A novel bosonic representation for integer spins with large anisotropy, improving analytical descriptions of quantum magnets and fitting experimental spectra more accurately.

Findings

New representation improves spectral calculations for S=1 systems.

Application to DTN yields better parameter fits for experimental spectra.

Analytical method surpasses previous approaches in accuracy for 2D quantum magnets.

Abstract

We introduce a new representation of an integer spin $S$ via bosonic operators which is useful in describing the paramagnetic phase and transitions to magnetically ordered phases in magnetic systems with large single-ion easy-plane anisotropy $D$. Considering the exchange interaction between spins as a perturbation and using the diagram technique we derive the elementary excitation spectrum and the ground state energy in the third order of the perturbation theory. In the special case of S=1 we obtain these expressions also using simpler spin representations some of which were introduced before.

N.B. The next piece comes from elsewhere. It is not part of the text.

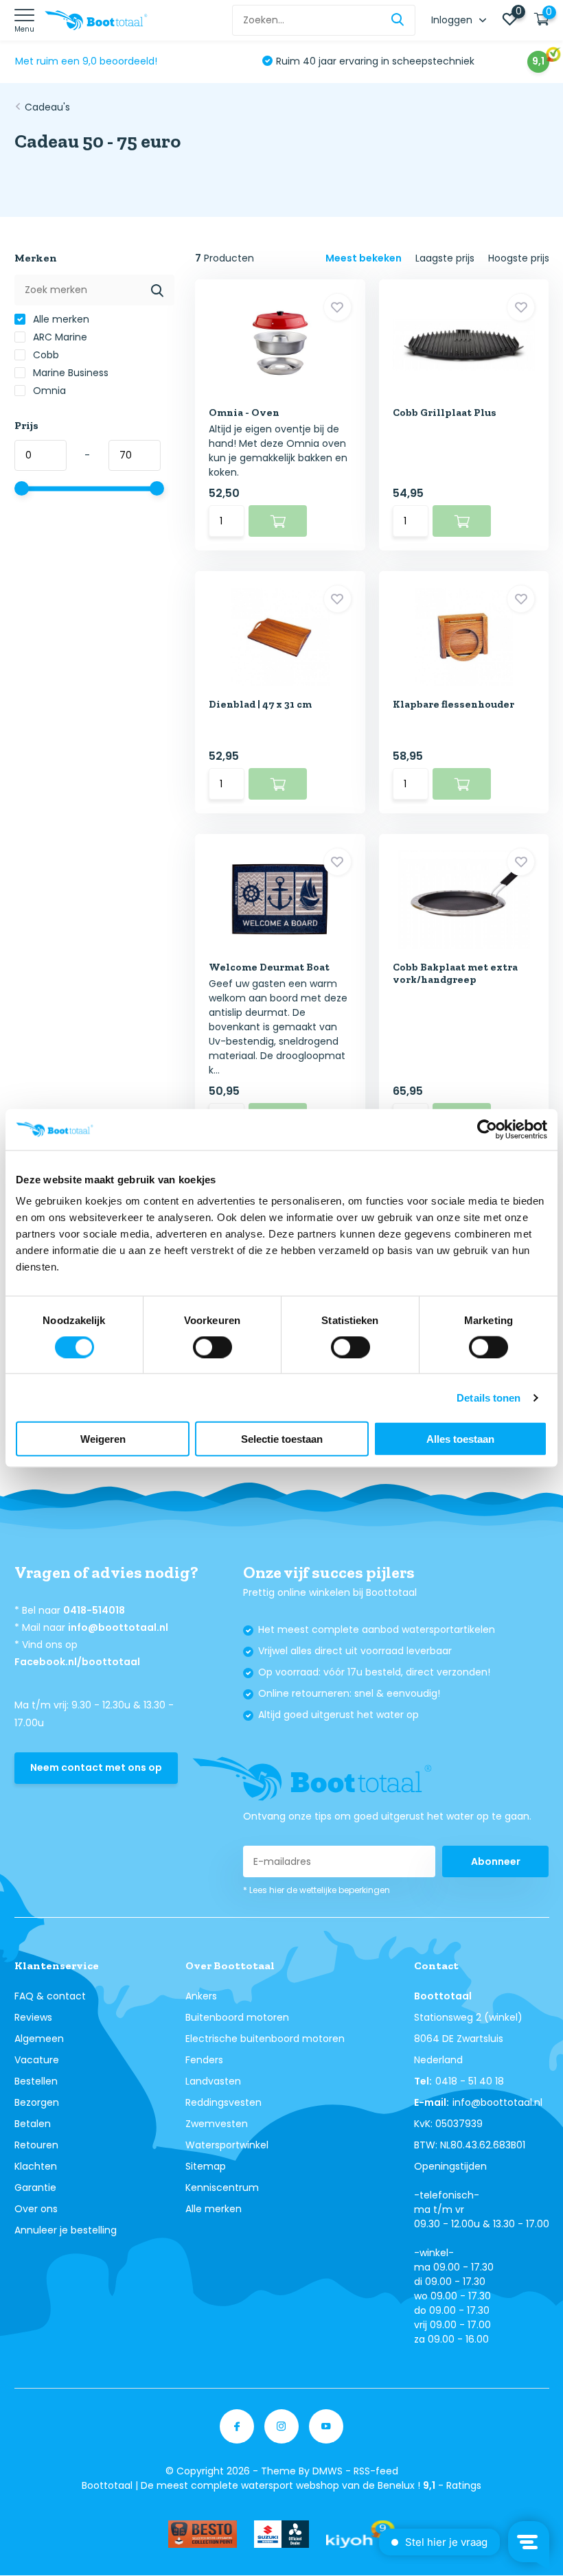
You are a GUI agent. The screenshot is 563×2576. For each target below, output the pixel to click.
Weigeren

Comparison with results of previous numerical studies of 2D systems with S=1 demonstrates that our approach works better than other analytical methods applied before for such systems. We apply our results for the elementary excitation spectrum analysis obtained experimentally in $\rm NiCl_2$-$\rm 4SC(NH_2)_2$ (DTN). It is demonstrated that a set of model parameters (exchange constants and $D$) which has been used for DTN so far describes badly the experimentally obtained spectrum. A new set of parameters is proposed using which we fit the spectrum and values of two critical fields of DTN.